Le lendemain, nous avons repris nos habitudes asiatiques et avons loué un scooter pour partir à la découverte de la côte. La côte nord-est de Palawan est un régal pour les yeux : très peu de monde, côte sublime, plage de sable blanc à perte de vue, eaux turquoises, cocotiers, rizières d’un vert éblouissant… En bon français méfiants, on sentait qu’il devait y avoir un hic. Attention, ce n’est pas qu’on l’ait vraiment cherché, c’est juste que les yens-yens nous ont trouvés. Qu’est-ce-qu’un yen-yen ? Le yen-yen, appelé aussi mouche de sable est une sorte de petite mouche de seulement quelques millimètres, mais qui est irrésistiblement attirée par l’odeur de la chair fraîche et du sang, elle prévient immédiatement ses 6837 copines et se précipitent ensemble sur la moindre parcelle de peau à découvert. Le côté positif, c’est qu’on sent immédiatement la piqûre ou plutôt la coupure car il s’agit plutôt d’une petite incision et que cela permet une vengeance immédiate, le côté négatif c’est que ça pique vraiment fortement et que ça démange, comme avec les moustiques, en fois 10 ! Charlotte en a fait les frais lors d’une séance de photo sur cette magnifique plage pendant que Mathieu était parti chercher le scooter et Charlotte est montée sur le scooter telle une amazone sur un cheval au galop !

Cela étant, nous avons quand même trouvé un coin paradisiaque pour déjeuner tels des Robinson, seuls au monde, les pieds dans le sable, face à une nouvelle baie splendide. Puis nous avons achevé nos dos sur une piste en terre pour retourner à El Nido en traversant la jungle, avant un bain salvateur à la sympathique plage de Nacpan. Une journée qui ne pouvait que se finir avec un poisson grillé au Greenview…

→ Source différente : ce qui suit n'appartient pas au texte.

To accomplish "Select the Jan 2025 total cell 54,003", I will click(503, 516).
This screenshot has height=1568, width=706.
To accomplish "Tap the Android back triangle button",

Le lendemain, nous avons cédé au fameux Island Hopping, ou visite des îles en bangka. Nous étions prévenus : présence d’autres bangkas avec hordes de touristes garantis… on n’a pas été déçu. Ils étaient tous là. Une inorganisation générale qui laisse tout occidental un peu à cheval sur l’efficacité perplexe :  toutes les bangkas au même moment au même endroit à se demander si les Philippins sont contents d’être ensemble pendant que les touristes se baignent ou si c’est juste qu’ils n’ont jamais pensé à organiser les tours pour ne pas tous être en même temps au même endroit, aucune bouée pour s’ancrer ce qui donne lieu à des scènes rocambolesques où les bangkas semblent à tout moment s’empaler les unes sur les autres, et où, au passage, ils détruisent copieusement leurs sublimes fonds sous-marins, pas encore conscients du trésor touristique qu’ils ont entre leurs mains, et bien sûr aucune anticipation du meilleur éclairage pour tel ou tel site ce qui engendre parfois de la frustration de se retrouver à l’ombre quand on apprécierait un peu de soleil… Vous nous direz en bon français, on n’est jamais content. Alors si, on va avouer qu’on a adoré notre tour, que le snorkeling à la pause déjeuner était magnifique malgré les coraux détruits au bord du rivage, qu’on a vraiment passé du bon temps à découvrir les lagunes intérieures avec nos masques et qu’on en a pris plein les yeux face aux falaises escarpées qui plongent dans la mer. Et si on devait le refaire, on referait car c’est clairement un incontournable de Palawan ! Mais si on pouvait mettre notre petit grain de sel dans l’organisation, on aurait quand même pas mal de recommandations !

Enfin rassurez-vous, cela ne nous a pas empêchés de rejoindre notre nouveau QG pour un ultime coucher de soleil sur l’archipel de Bacuit, et comme on ne change pas un doublé gagnant, avec un inévitable poisson grillé, accompagné de sa Red Horse et d’un jus frais de mangue. Miam miam !

6 réflexions sur “De Mindoro à Palawan

  1. OK, c’est d’accord, je m’équipe d’un masque et d’un tuba à ma taille cela évitera les marques disgracieuses après quatre heures de plongée.

    C’est vrai que la vie subaquatique est superbe et cela donne envie même si d’aucune tourmondiste trouve l’eau trop chaude…et pas trop salée aussi???

    Cela coûte combien une île non « tsunamisée » tous les trois mois? Je crois que je vais m’intéresser au projet…

    Continuez c’est merveilleux, et très grosses bises.